Sipho Ng­wema, head of com­mu­ni­ca­tions at the Com­pe­ti­tion Com­mis­sion, said this week that CellSaf’s com­plaint was still un­der in­ves­ti­ga­tion.

Cell C said, as part of its in­vestor pre­sen­ta­tion, that it had “made the nec­es­sary no­ti­fi­ca­tion to Icasa”.

“Based on many and var­i­ous de­tailed le­gal opin­ions from em­i­nent se­nior coun­sel ob­tained by the par­ties to the re­cap­i­tal­i­sa­tion, Cell C has, in fact, fol­lowed the cor­rect process,” it stated.

“Cell C has now made ex­ten­sive writ­ten and oral sub­mis­sions to Icasa, pro­vid­ing de­tails of the struc­ture and ef­fect of the trans­ac­tion.”

Cell C said the re­cap­i­tal­i­sa­tion deal with Blue La­bel was not a merger within the mean­ing of the Com­pe­ti­tion Act. “Cell C has now made an ex­ten­sive sub­mis­sion to the Com­pe­ti­tion Com­mis­sion to ex­plain the fac­tual and le­gal po­si­tion as to why this is not a no­ti­fi­able merger.”
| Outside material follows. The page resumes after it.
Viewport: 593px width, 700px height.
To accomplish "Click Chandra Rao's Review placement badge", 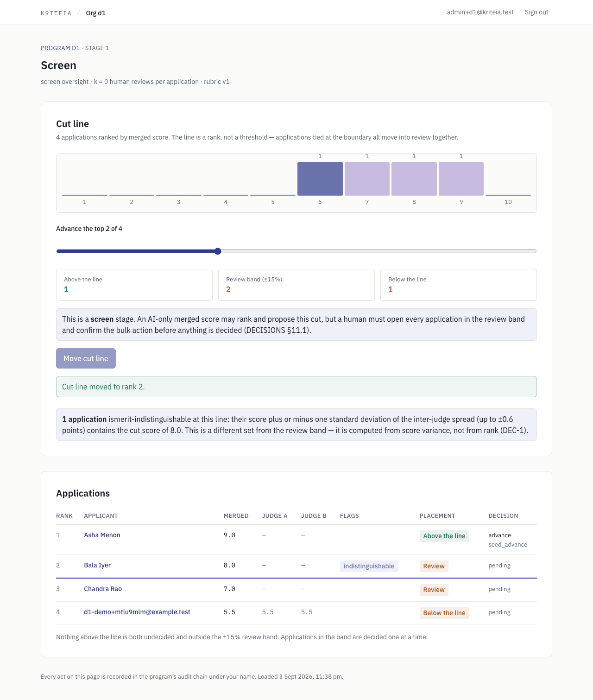I will click(434, 590).
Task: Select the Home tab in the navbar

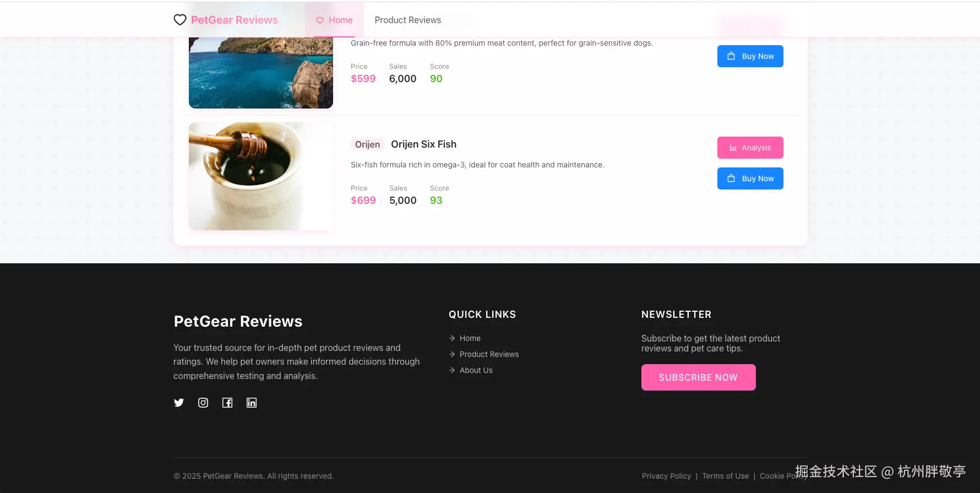Action: pyautogui.click(x=334, y=20)
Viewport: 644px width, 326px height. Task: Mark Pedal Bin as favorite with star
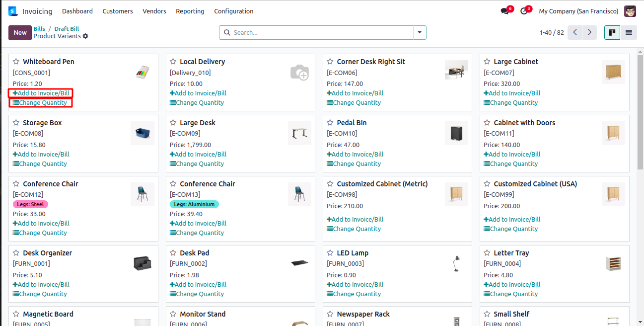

Turn­ing to CellSaf’s lit­i­ga­tion, filed with the Jo­han­nes­burg High Court in Novem­ber last year, Cell C said that if the mat­ter was heard in court, this would be un­likely to be be­fore 2019.

In re­sponse, Mabuya said Cell C’s state­ment about the 2019 hear­ing showed the de­lay tac­tics be­ing used by the mo­bile op­er­a­tor to keep the case out of court.